Data to use Block Start

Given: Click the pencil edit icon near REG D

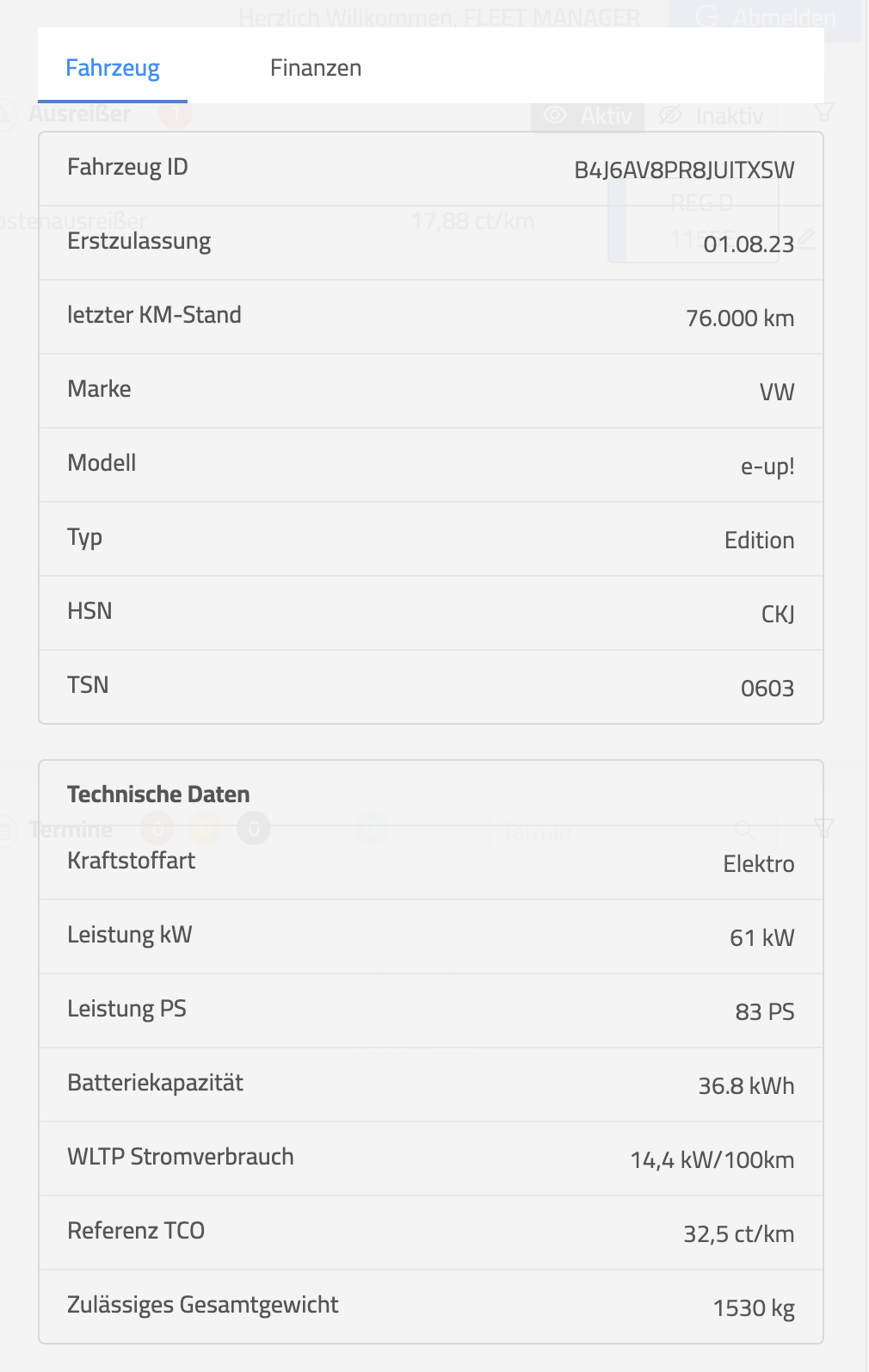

Data to use Block End
Data to use Block Start

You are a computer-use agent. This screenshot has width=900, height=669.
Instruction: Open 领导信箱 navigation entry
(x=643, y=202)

Data to use Block End
Data to use Block Start

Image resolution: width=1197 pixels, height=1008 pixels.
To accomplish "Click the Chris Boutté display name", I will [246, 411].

Data to use Block End

[Assignment]
Find every line in the records above that holds the word "Click", and copy each one.

[Task response]
Given: Click the pencil edit icon near REG D
To accomplish "Click the Chris Boutté display name", I will [246, 411].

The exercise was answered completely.